Zubayda Sutton, C&C parent and Athens-Clarke County resident, says about her two sons, both present and climbing that day, that over the years of participating in C&C she has, “seen their confidence and sense of responsibility grow.” Sutton recalls the time she chose to let go of her (completely rational) fear of letting her teenage son travel without her. Those familiar with C&C may remember the 2-week trip to Ethiopia Chess and Community and Global Education Foundation led back in 2017 with eight kids, one of whom was Sutton’s oldest son. “Were you nervous?” I asked. “Yes! I wanted to go! I was worried because he’d never left the country, flying all of that,” she laughed. “But I wasn’t gonna stop him from going, they had enough chaperones. Life said no parents and he was right.” She put her trust in the C&C chaperones to ease her worries and she says when Dionne returned, he “talked about the trip for days and showed us pictures and told us stories about the people and the structures.”

“It's not about how you fall- it's how you get back up.”

At the rock wall, LaRoche keeps spirits high, reminding everyone, “It's not about how you fall, it's how you get back up!” For the thirty or so middle and high schoolers, this day was a nice way to take a break from their virtual classes and C&C academic enrichment (one of which is virtual chess play Mondays after school-yes, prizes are awarded!) to spend some face-to-face, physically engaging time with their peers. I couldn’t help but admire the resilience of the C&C kids during these-dare I use the horribly worn out term-unprecedented times. LaRoche regularly urges the group to prioritize safety, bearing in mind the consequences of each of our actions. To adhere to social distancing guidelines in place at the gym, the kids take turns climbing in groups, while one group climbs the other waits outdoors on the court, occupied with basketball, the latest TikTok dances and of course- a chessboard.
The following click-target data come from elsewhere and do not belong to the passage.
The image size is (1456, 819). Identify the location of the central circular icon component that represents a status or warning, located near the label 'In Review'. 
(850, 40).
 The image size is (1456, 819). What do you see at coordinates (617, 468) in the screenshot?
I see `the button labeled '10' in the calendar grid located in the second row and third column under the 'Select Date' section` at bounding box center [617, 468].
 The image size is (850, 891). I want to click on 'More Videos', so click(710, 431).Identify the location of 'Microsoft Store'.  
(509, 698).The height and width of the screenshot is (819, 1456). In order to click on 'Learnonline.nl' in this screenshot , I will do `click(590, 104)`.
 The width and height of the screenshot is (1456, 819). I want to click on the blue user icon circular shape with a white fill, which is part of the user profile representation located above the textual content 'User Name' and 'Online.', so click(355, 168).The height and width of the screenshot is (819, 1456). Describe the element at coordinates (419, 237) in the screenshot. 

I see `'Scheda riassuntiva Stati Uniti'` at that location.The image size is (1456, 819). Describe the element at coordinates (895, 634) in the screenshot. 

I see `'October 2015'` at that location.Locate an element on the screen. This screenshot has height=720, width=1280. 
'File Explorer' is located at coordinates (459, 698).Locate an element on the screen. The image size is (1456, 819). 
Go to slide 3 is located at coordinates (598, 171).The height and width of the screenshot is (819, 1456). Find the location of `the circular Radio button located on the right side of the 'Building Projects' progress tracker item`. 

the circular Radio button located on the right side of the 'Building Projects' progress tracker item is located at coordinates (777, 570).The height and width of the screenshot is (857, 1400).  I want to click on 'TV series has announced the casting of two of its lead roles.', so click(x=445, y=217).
This group hardly ever fails to have a chess set ready for play. Bella,15, who is more active in the robotics club than the chess club says she managed to learn chess on the side during downtime at the robotics tournaments. That’s right, chess is encouraged but not mandated! The kids get options, for instance they may choose between public speaking or debate. The annual Chess and Community conference then spotlights a speech from one student each year. Through this ultimate test of public speaking confidence, students showcase trust in their selves and their capabilities!

Clare Marshall, a senior Social Work student at UGA and Student Intern with C&C for the 2020-2021 school year shared with us one fear- or challenge as she prefers to call it so not to embolden it- that she foresees post-graduation:

“I can't say this is a fear because then I feel as though I am giving it too much power, but I do worry about what life after graduation will look like. Up to this point my education has been my day to day for the past four years. I know in my five-year plan I will end up back at school, but not during the pandemic. My challenge will be finding my footing, finding the next nonprofit to learn from. I have learned so much with Chess and Community thus far. The lesson that has helped turn my post-grad fear into an exciting challenge is that there is always something to be learned from each stage in life.”

We trust ;) Clare will do great things on her journey!